I remember the days before sucker control, the days before MH-30 and later, Royal MH-30. Anyone familiar with tobacco knows that three suckers appear in the top of a tobacco plant soon after it is topped (when the terminal bud is removed.) And when those three suckers are removed the plant will “sucker” from top to bottom.

As growth inhibitors, the MH-30 family of sucker control products; under proper conditions, brought sucker grown to a halt. But they also slowed the growth of the tobacco plant.

In the early days of sucker control products, my father felt he got the most growth from his tobacco if we removed the initial top suckers after topping before he applied MH-30. It meant more work, but it made for longer top leaves in the tobacco plants.

Needless to say, we pulled a lot of suckers in my growing up years.

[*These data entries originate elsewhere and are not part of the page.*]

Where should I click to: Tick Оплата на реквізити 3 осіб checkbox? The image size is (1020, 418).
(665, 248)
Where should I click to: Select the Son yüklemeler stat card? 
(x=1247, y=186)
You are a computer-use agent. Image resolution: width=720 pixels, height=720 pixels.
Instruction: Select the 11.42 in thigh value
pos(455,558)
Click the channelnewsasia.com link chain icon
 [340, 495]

In the years prior to the arrival of MH-30, there were times when we were forced to pull suckers from top to bottom.

As a boy, I got the job of crawling down the row and pulling the bottom suckers. There is a world unto itself near the ground in a patch of mature tobacco.

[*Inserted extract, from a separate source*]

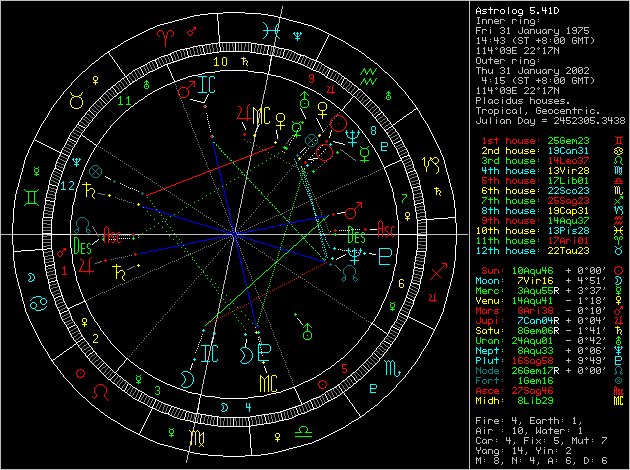Select the Pisces glyph on the chart wheel
This screenshot has width=630, height=470.
click(x=270, y=29)
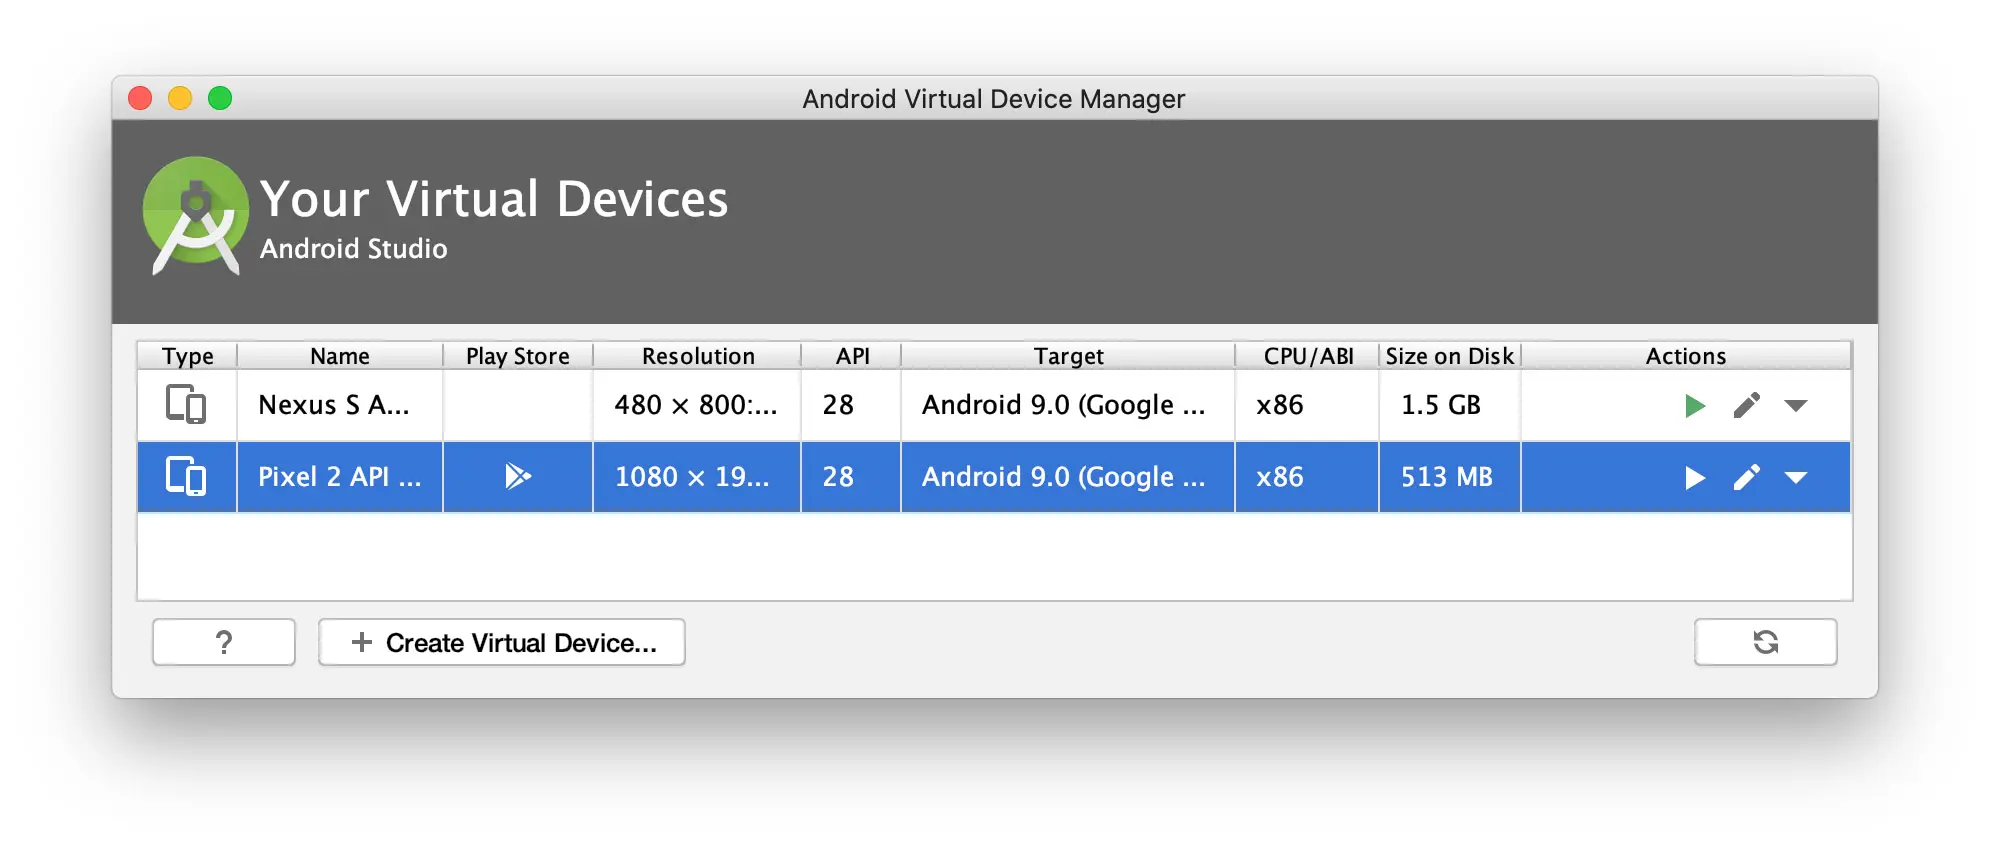Open help using the question mark button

Hidden under a canopy of big, broad, drooping tobacco leaves, you could barely see the sky. Except in the hottest weather, the ground was cool and moist, made more so by suckers removed in earlier days. Sometimes suckers, fading from green to pale yellow, almost covered the ground. It made for a smell unique to the tobacco world.

And then, there was the soil; deliciously soft and brown, giving up an occasional flint rock or arrowhead – soil which had a rich, clean smell about it. It was the kind of dirt that felt good in your hands as you rubbed off accumulated tobacco gum.

One year, after a prolonged dry spell, my father opted to “prime” one particular patch of tobacco. Down the rows my brothers and I went, removing the brown leaves from the bottom of each stalk of tobacco. As we worked along, we created piles of leaves at varying intervals.  Later, the leaves were picked up and moved to the tobacco barn for spreading out or stringing up. That year, I was just the right size for the job. It was the only time I remember when working in tobacco was fun.

Of course, working in tall tobacco when you are a boy has another advantage. Because no one can see you, they don’t know exactly where you are. So, you can slip in a little “rest” now and then. My brothers contended I was really good at taking breaks in tall tobacco. Of course, I accused them of the same.

Those were good days. A boy came out of the tobacco patch at quit‘en time with ground-in dirty on his knees and on the heels of his hands. Tired bodies made for the best sleep.

I learned many life lessons down those tobacco rows. Sometimes when I think back on those days, I can smell the musty earth and feel the soft dirt in my hands.